-- start of Provided entries --

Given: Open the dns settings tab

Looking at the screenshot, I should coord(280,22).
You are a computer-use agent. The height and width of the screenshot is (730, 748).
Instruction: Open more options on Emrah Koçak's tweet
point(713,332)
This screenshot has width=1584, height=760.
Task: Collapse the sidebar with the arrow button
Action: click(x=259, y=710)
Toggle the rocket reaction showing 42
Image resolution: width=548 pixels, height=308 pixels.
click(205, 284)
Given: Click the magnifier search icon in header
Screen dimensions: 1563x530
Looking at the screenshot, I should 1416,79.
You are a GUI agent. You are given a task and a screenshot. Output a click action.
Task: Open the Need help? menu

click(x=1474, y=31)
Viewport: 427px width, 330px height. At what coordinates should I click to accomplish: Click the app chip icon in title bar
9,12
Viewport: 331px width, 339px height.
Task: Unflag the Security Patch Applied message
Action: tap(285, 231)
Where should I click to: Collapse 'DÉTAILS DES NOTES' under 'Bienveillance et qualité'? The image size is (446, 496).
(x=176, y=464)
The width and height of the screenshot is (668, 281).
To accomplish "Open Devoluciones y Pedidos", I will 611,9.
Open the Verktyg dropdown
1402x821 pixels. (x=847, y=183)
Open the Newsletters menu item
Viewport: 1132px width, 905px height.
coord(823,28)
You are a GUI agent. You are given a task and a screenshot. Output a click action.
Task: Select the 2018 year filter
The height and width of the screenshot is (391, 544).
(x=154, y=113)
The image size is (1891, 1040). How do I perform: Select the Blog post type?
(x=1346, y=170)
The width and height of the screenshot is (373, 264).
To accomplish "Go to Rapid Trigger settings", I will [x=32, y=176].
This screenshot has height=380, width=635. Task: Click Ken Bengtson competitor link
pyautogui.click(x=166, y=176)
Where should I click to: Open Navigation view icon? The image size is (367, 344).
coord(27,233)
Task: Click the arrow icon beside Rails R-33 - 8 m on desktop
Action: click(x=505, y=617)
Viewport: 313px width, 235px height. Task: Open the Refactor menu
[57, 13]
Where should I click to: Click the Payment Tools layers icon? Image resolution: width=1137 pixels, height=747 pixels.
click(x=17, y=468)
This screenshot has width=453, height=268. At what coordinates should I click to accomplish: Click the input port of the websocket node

-- end of Provided entries --

→ **To be done**: Extract the lines that start with the one containing "Where should I click to: Open" and end with the one containing "Action: click(x=505, y=617)", both included, and reproduce them exactly.

→ **Output for this exercise**:
Where should I click to: Open Navigation view icon? The image size is (367, 344).
coord(27,233)
Task: Click the arrow icon beside Rails R-33 - 8 m on desktop
Action: click(x=505, y=617)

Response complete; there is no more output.